Gambar 5. Kemasan karton gelombang tipe Half Telescopic Container ( HFC ) 3. Full Telescopic Container ( FTC )

Kemasan ini terdiri dari dua wadah yang tertutup yang terpisah wadah bagian atas dan wadah bagian bawah. Wadah penutup yang dalam hingga ke bagian bawah memberikan tambahan ketebalan papan pada semua panel samping dan bawah. Ini memberikan kuat tekan yang baik untuk penumpukan barang rapuh dan tinggi. Tipe kemasan FTC tersebut ditunjukkan pada Gambar 6.

Gambar 6. Kemasan karton gelombang tipe Full Telescopic Container ( FTC ) Penggunaan peti karton bergelombang sekarang ini sudah cukup mendesak penggunaan peti kayu (Satuhu, 2004). Hal tersebut disebabkan karena beberapa hal yaitu :

1) Pembuatannya dilakukan secara masinal ( dengan mesin ) sehingga dapat diproduksi secara besar-besaran sesuai dengan ukuran dan kapasitas yang diinginkan.


(11)

10 2) Kemasan peti karton bekas dapat dipakai kembali dan setelah rusak dapat di daur ulang

menjadi karton kembali.

3) Perancangannya dapat disesuaikan dengan kondisi buah yang dikemas.

D.

Ventilasi

Pada kemasan untuk produk-produk hasil pertanian, biasanya terdapat beberapa lubang ventilasi.

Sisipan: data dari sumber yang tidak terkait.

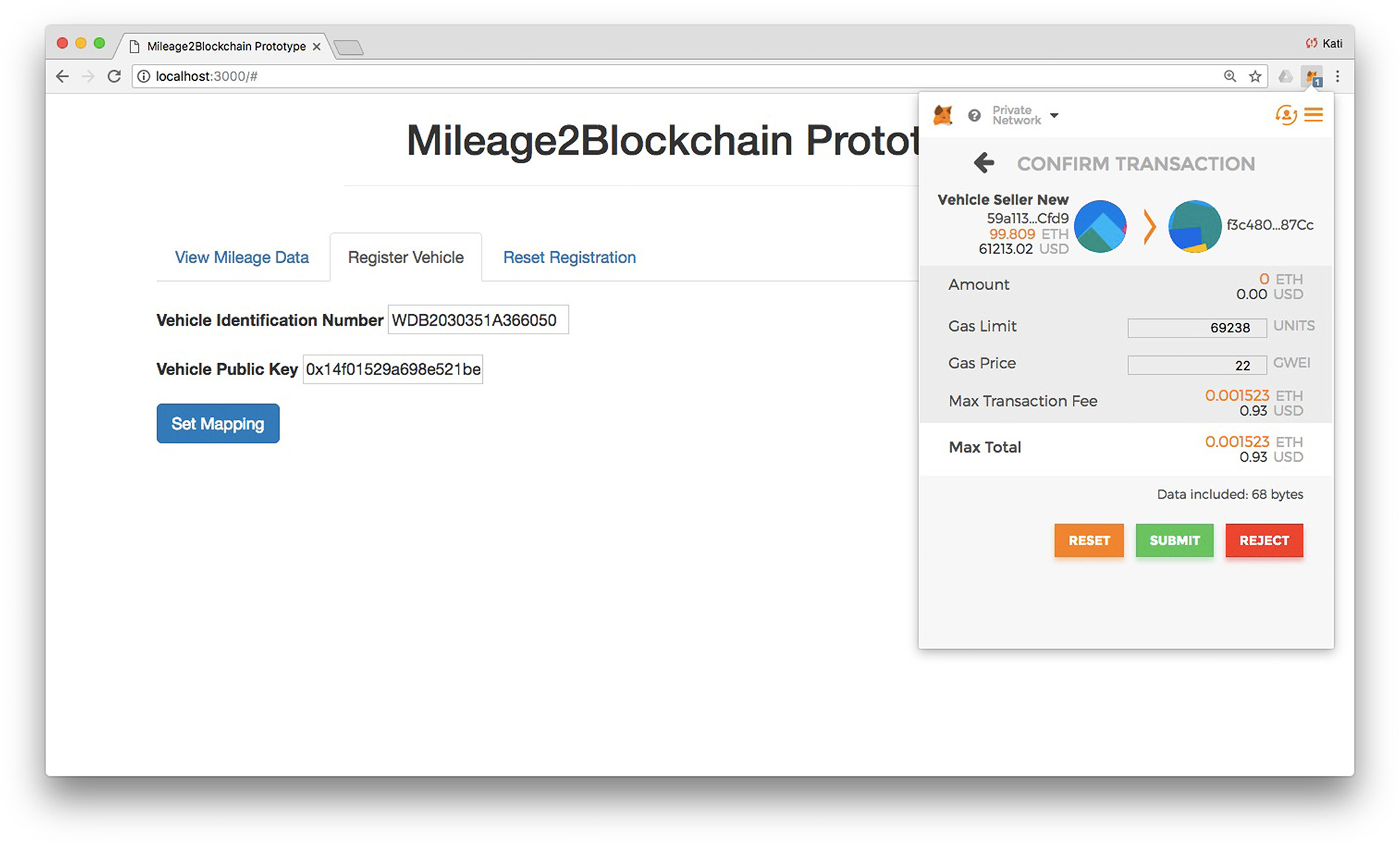Screen dimensions: 1400x846
Task: Submit the transaction with green SUBMIT button
Action: pos(1174,540)

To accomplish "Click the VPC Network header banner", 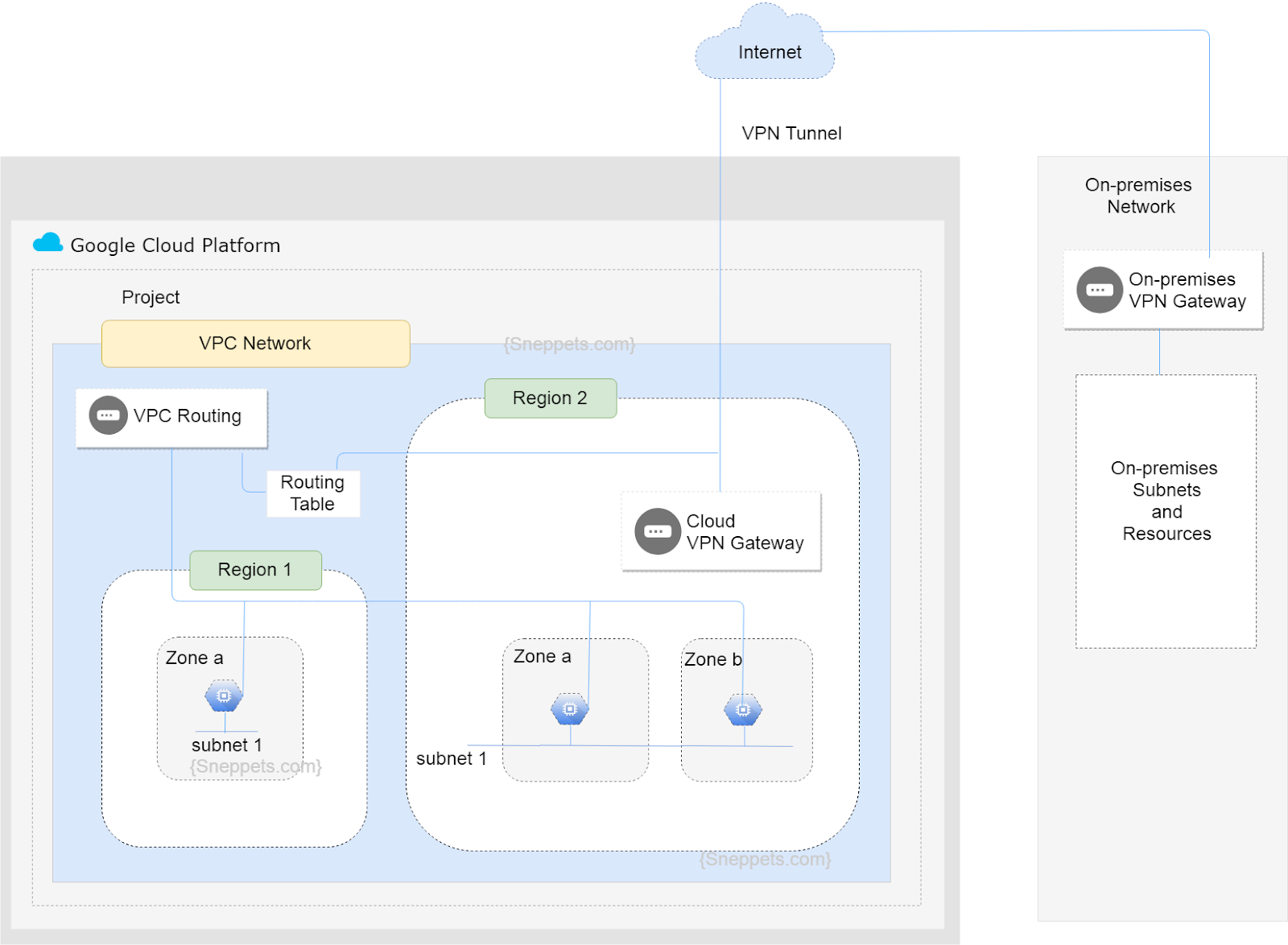I will click(255, 343).
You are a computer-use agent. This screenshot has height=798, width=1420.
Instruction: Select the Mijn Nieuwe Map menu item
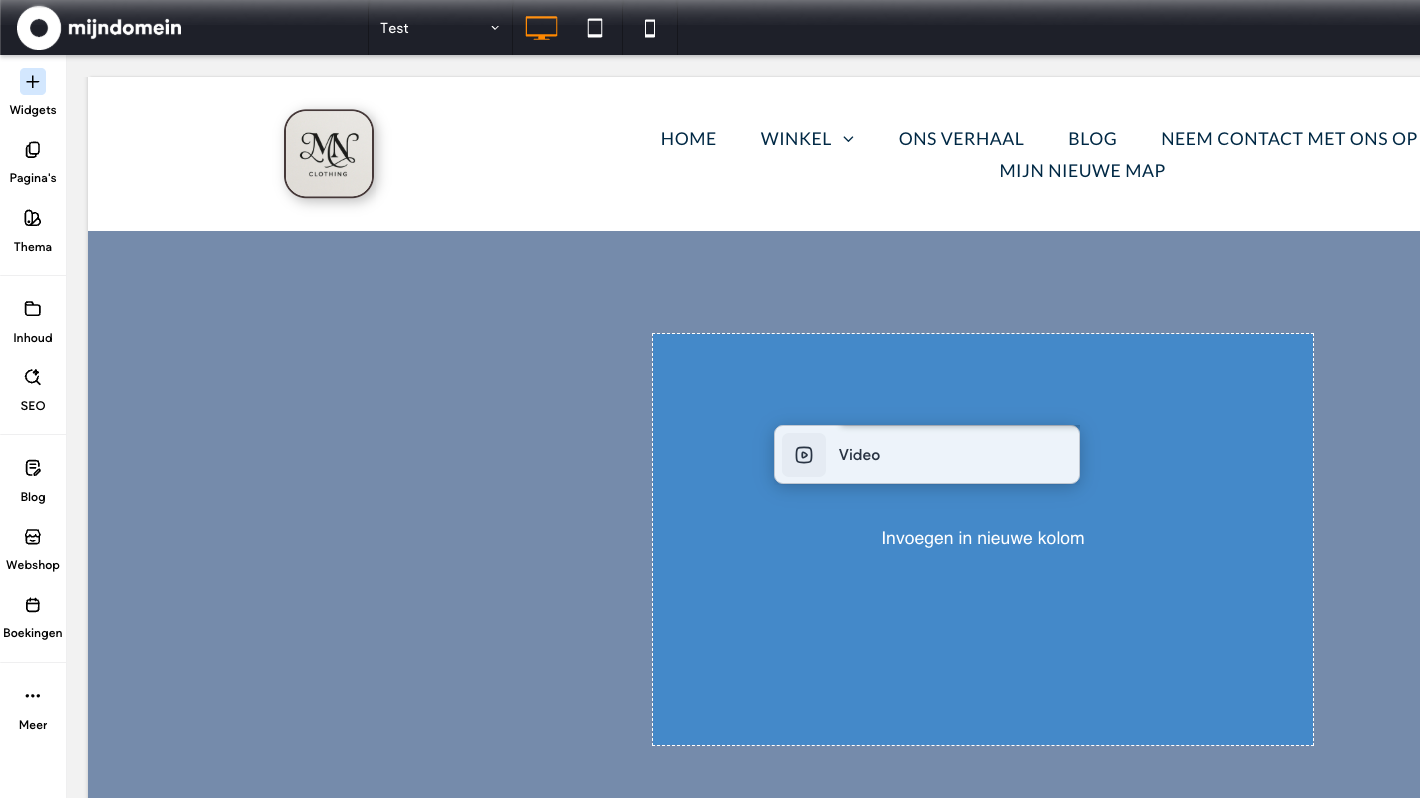click(x=1082, y=171)

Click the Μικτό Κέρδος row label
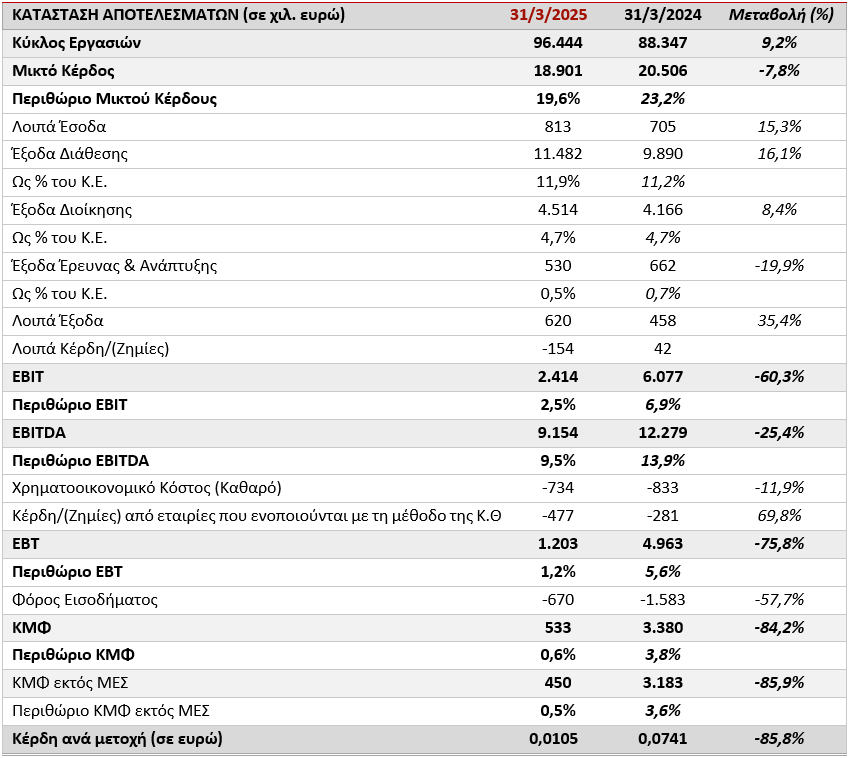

Dengan adanya ventilasi, menyebabkan sirkulasi udara yang baik dalam kemasan sehingga akan menghindarkan kerusakan komoditas akibat akumulasi CO2 pada suhu tinggi (Hidayati, 1993).

Perbedaan desain, bentuk, dan ukuran dari lubang ventilasi biasanya disesuaikan dengan tipe produk, penyimpanan, dan mode transportasi.

Peleg (1985) juga menyatakan bahwa untuk mendesain sebuah kemasan baik untuk penyimpanan maupun distribusi buah (produksi holtikultura) perlu diperhatikan sirkulasi udara dengan memberikan ventilasi dengan tujuan mempertahankan kesegaran buah. Letak lubang ventilasi pada kemasan karton, biasanya terdapat pada bagian samping kemasan karton, bukan di bagian atas (penutup) kemasan. Adanya lubang ventilasi di bagian samping dapat mengurangi kekuatan kemasan yang lebih besar daripada pemotongan di bagian atas dan bawah kemasan peti karton (Peleg,1985). Jika semakin besar luasan ventilasi yang diberikan kepada peti karton maka semakin kecil compression strength peti karton tersebut. Dalam hal ini desain ventilasi harus memperhatikan letak atau posisi vertikal serta luasan ventiasi agar tercapai kekuatan kemasan yang optimal (Aspihani, 2006).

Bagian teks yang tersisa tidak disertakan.